[Source records]

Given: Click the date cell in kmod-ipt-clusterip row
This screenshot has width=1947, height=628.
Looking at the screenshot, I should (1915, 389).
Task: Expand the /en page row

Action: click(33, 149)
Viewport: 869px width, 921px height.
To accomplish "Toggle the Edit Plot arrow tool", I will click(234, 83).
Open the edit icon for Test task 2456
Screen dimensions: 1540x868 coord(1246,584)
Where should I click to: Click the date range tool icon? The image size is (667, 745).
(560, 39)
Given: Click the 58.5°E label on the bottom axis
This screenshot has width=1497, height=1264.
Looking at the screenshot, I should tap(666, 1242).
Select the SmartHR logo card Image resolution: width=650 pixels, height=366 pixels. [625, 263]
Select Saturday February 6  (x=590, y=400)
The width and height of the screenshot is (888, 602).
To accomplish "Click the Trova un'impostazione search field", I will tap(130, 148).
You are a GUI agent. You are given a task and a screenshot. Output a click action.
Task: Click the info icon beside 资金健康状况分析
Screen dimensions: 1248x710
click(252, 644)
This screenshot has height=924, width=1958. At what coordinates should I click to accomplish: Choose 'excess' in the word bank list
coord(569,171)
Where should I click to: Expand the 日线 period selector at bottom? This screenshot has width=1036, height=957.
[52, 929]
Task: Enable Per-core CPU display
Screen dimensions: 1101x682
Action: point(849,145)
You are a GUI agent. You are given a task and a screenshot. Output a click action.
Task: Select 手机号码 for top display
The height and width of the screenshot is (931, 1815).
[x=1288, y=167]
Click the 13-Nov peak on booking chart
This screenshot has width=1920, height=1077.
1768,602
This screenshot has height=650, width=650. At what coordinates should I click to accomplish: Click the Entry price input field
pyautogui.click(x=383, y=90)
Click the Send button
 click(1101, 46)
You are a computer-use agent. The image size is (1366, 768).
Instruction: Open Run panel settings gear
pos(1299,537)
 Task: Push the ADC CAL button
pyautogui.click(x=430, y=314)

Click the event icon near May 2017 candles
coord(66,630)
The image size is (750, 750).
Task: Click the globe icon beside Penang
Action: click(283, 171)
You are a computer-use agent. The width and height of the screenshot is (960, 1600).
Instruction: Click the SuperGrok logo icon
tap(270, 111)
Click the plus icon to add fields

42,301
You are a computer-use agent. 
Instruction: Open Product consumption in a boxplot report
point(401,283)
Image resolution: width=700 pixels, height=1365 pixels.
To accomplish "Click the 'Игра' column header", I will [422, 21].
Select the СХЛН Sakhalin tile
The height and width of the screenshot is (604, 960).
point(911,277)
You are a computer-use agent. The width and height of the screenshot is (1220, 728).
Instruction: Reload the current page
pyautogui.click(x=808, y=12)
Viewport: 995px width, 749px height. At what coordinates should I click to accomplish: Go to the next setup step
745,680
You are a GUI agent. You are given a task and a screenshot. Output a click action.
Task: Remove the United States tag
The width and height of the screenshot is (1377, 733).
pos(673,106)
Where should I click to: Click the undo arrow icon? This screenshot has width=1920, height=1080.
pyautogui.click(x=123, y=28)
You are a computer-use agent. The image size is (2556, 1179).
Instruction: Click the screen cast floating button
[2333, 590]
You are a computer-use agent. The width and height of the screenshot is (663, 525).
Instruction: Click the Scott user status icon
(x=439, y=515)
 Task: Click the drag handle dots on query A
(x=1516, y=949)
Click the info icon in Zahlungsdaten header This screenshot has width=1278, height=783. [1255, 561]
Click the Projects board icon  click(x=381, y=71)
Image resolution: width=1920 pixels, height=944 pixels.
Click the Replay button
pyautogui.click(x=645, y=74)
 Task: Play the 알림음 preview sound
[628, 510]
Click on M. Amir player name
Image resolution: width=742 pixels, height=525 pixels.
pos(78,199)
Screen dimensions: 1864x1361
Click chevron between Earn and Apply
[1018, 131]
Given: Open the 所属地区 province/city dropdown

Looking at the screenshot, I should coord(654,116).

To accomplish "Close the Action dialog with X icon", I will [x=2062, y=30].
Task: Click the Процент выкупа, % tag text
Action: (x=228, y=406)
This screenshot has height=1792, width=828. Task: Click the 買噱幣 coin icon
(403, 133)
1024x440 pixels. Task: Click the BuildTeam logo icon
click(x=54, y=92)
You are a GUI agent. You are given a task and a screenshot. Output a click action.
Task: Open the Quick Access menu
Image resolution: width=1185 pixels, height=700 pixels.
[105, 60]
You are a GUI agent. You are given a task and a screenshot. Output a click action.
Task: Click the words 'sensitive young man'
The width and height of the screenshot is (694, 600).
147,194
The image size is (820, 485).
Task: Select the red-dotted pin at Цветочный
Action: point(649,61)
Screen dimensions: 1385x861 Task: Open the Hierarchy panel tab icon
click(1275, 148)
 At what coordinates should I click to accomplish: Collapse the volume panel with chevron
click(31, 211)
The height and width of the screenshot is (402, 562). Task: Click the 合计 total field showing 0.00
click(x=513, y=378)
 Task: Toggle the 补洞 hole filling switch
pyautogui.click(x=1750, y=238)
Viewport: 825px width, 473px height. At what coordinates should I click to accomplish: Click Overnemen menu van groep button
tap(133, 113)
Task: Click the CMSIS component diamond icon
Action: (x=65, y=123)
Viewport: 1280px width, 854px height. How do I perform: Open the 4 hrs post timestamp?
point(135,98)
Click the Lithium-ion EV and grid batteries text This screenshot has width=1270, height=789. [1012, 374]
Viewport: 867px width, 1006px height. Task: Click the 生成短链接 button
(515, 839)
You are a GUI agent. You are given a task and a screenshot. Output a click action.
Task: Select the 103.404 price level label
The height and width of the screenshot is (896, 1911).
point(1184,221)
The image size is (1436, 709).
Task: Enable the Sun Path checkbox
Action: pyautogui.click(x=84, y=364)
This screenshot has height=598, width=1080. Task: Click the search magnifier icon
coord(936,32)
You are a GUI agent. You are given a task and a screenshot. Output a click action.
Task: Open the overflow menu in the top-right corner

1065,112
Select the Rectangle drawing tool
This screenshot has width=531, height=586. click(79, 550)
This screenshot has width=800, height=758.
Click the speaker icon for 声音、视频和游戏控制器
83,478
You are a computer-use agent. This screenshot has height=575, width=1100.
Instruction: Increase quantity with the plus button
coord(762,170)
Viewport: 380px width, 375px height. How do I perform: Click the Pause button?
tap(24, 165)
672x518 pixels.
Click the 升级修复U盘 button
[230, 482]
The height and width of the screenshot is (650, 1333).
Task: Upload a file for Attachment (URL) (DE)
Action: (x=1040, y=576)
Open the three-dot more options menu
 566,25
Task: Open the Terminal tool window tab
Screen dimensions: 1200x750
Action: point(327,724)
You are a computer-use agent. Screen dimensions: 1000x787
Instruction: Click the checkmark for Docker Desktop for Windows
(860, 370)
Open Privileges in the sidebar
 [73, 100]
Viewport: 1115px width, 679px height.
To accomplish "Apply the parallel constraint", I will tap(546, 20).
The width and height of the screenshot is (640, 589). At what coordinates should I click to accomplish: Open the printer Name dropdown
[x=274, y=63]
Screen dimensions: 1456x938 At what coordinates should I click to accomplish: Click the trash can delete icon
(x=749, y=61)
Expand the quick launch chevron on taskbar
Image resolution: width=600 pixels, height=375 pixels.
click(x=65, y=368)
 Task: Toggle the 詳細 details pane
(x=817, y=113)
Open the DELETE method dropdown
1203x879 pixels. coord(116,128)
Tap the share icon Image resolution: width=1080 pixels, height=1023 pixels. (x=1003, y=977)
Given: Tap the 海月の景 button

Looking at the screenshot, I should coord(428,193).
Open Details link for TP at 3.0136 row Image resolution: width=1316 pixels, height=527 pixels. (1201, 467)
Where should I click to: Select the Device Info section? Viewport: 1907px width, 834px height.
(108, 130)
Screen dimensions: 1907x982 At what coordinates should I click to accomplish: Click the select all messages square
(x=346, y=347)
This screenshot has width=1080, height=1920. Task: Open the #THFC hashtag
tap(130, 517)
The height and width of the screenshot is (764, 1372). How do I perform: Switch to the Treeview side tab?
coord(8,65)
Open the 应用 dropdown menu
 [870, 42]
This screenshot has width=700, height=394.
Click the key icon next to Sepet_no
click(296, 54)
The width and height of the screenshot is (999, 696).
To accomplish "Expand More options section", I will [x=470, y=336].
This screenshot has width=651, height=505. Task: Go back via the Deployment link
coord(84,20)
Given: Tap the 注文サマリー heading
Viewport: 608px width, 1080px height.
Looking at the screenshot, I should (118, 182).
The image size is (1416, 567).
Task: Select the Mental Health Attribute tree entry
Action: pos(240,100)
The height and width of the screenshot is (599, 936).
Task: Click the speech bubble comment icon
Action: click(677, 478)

▶ **Work task**
Looking at the data above, write out exactly the lines that start at the one containing "The width and height of the screenshot is (694, 600)." and end at the one containing "Task: Select the 103.404 price level label"; include both and nothing beyond.

▶ **Your solution**
The width and height of the screenshot is (694, 600).
147,194
The image size is (820, 485).
Task: Select the red-dotted pin at Цветочный
Action: point(649,61)
Screen dimensions: 1385x861 Task: Open the Hierarchy panel tab icon
click(1275, 148)
 At what coordinates should I click to accomplish: Collapse the volume panel with chevron
click(31, 211)
The height and width of the screenshot is (402, 562). Task: Click the 合计 total field showing 0.00
click(x=513, y=378)
 Task: Toggle the 补洞 hole filling switch
pyautogui.click(x=1750, y=238)
Viewport: 825px width, 473px height. At what coordinates should I click to accomplish: Click Overnemen menu van groep button
tap(133, 113)
Task: Click the CMSIS component diamond icon
Action: (x=65, y=123)
Viewport: 1280px width, 854px height. How do I perform: Open the 4 hrs post timestamp?
point(135,98)
Click the Lithium-ion EV and grid batteries text This screenshot has width=1270, height=789. [1012, 374]
Viewport: 867px width, 1006px height. Task: Click the 生成短链接 button
(515, 839)
You are a GUI agent. You are given a task and a screenshot. Output a click action.
Task: Select the 103.404 price level label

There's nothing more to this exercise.